───── Input records ─────

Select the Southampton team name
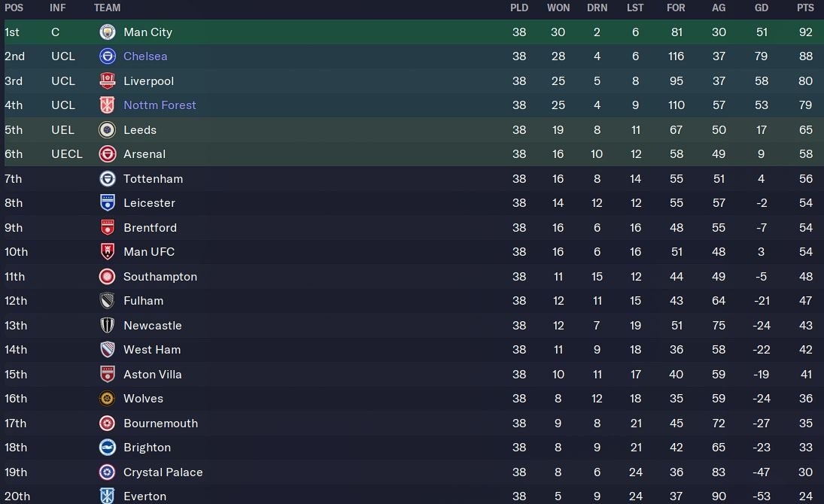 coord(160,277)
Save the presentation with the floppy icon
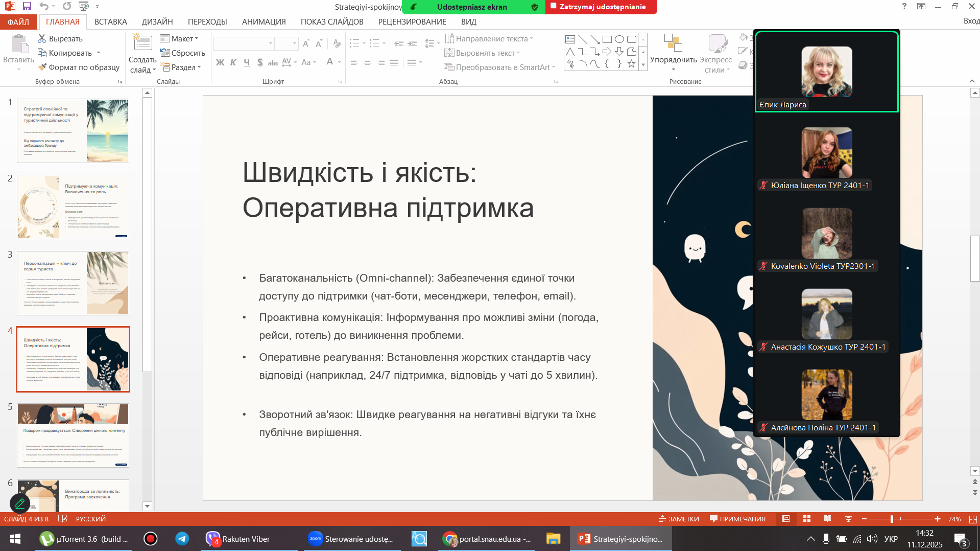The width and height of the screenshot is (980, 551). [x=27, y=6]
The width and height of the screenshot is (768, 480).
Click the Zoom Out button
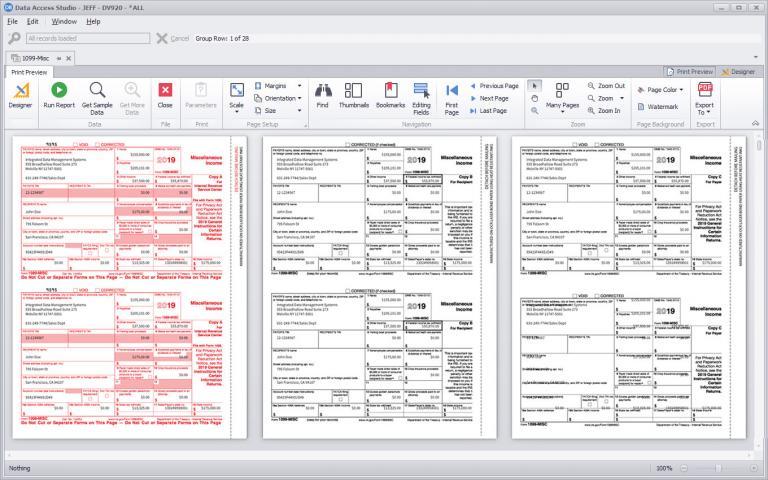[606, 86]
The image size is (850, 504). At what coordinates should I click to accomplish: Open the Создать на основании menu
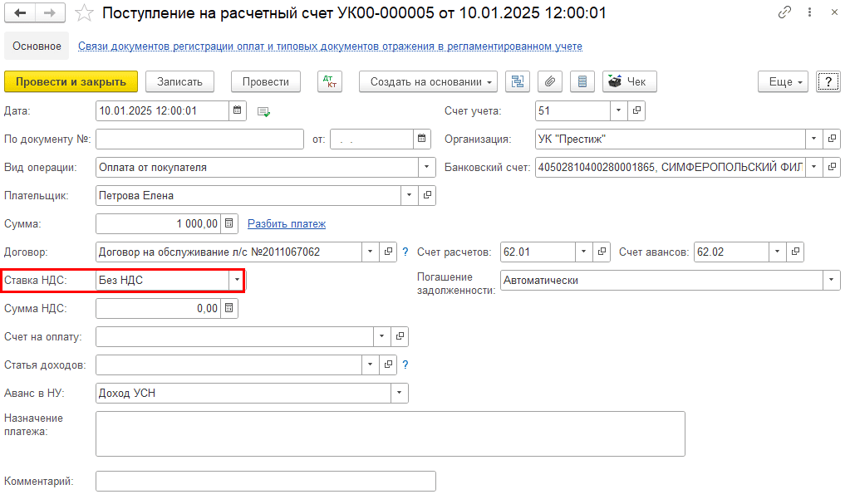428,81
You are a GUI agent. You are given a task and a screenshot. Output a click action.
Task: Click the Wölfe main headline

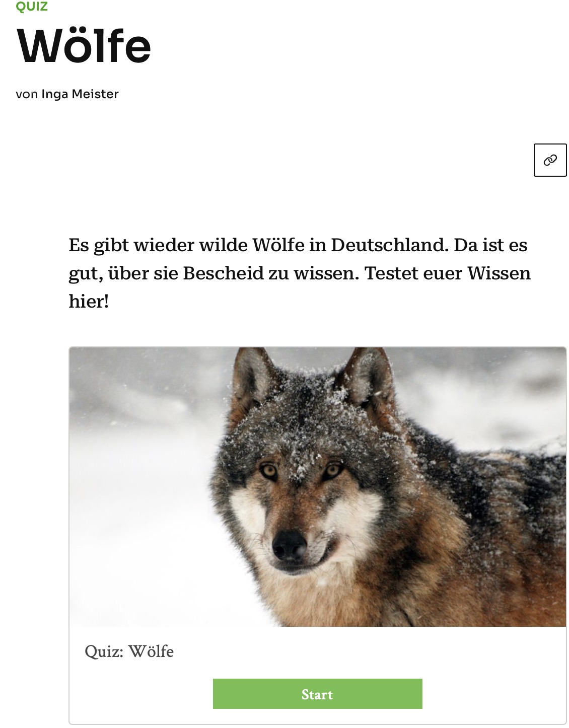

─────
───── Input records ─────

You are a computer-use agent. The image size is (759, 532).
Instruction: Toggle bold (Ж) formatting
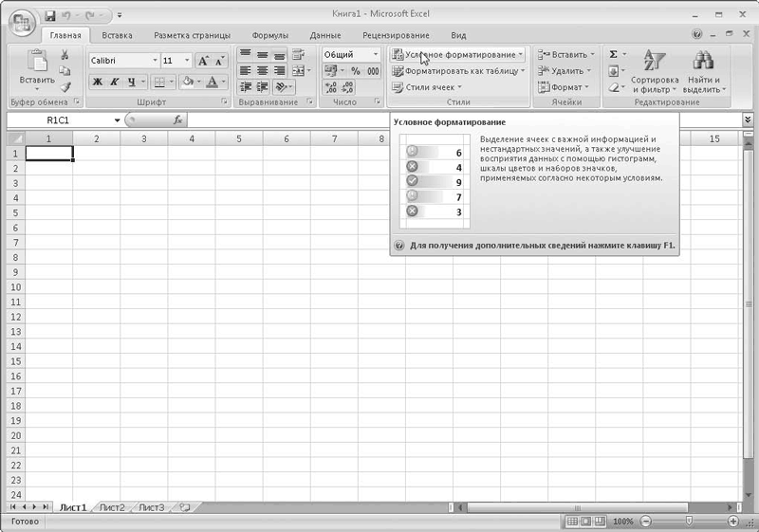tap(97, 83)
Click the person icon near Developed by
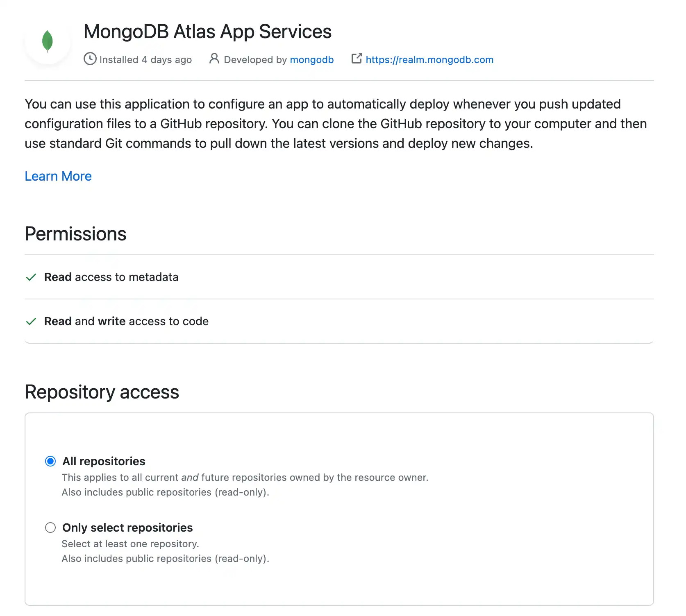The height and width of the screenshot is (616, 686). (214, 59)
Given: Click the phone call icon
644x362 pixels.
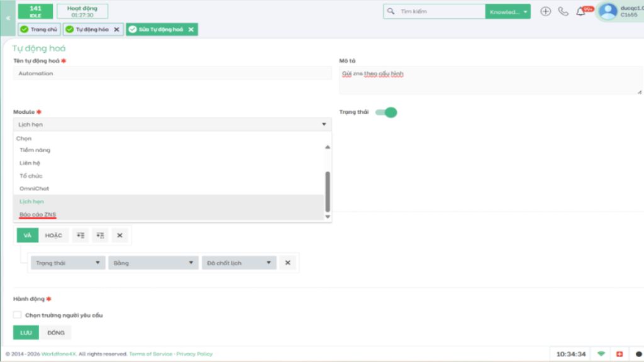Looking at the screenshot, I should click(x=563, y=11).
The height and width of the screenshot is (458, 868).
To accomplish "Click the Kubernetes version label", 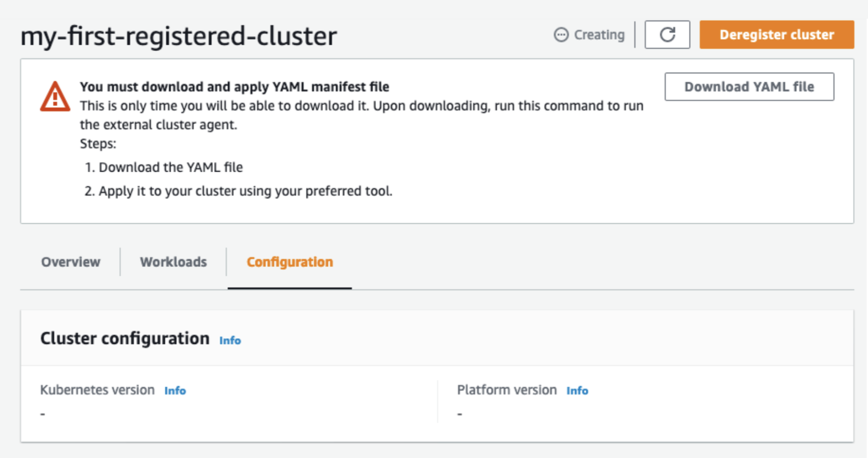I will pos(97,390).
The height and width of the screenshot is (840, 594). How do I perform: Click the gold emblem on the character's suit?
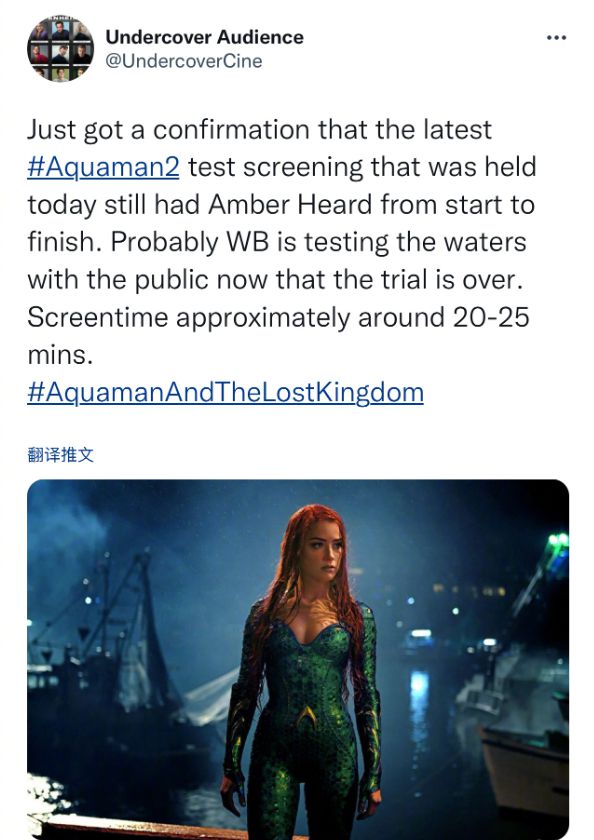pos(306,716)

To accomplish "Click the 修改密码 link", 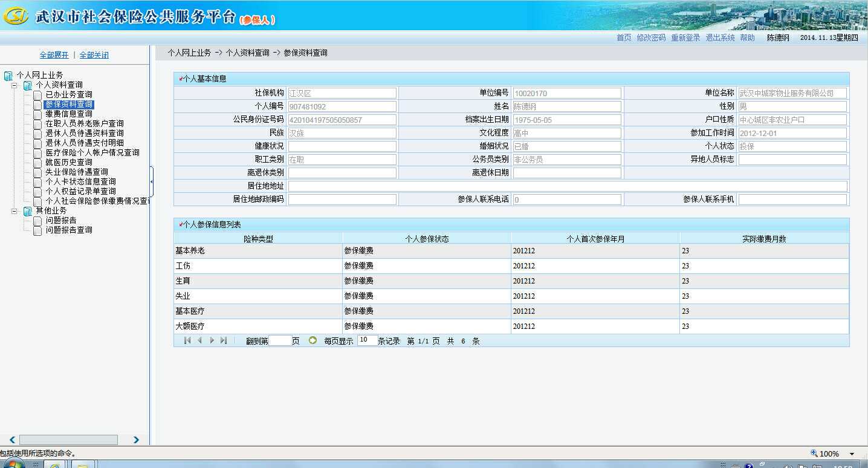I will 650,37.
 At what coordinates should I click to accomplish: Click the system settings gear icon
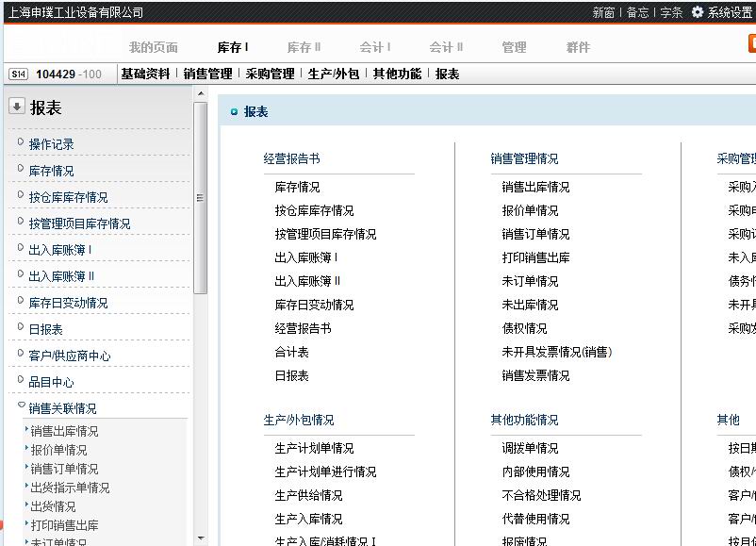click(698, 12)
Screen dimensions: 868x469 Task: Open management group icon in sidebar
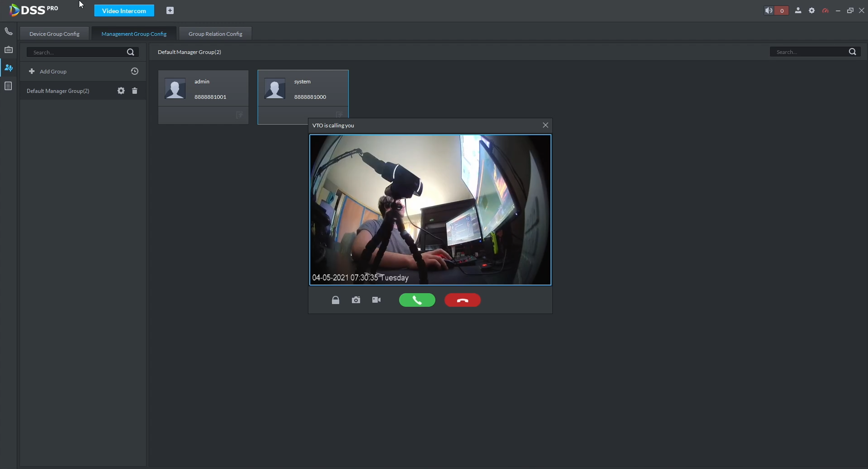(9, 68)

─────

▶ **Goal of the exercise**
Read the listing. Report every line that includes the word "agent".

▶ **Worked solution**
You are a GUI agent. You are given a task and a screenshot. Output a click action.
You are a computer-use agent. The image size is (759, 532).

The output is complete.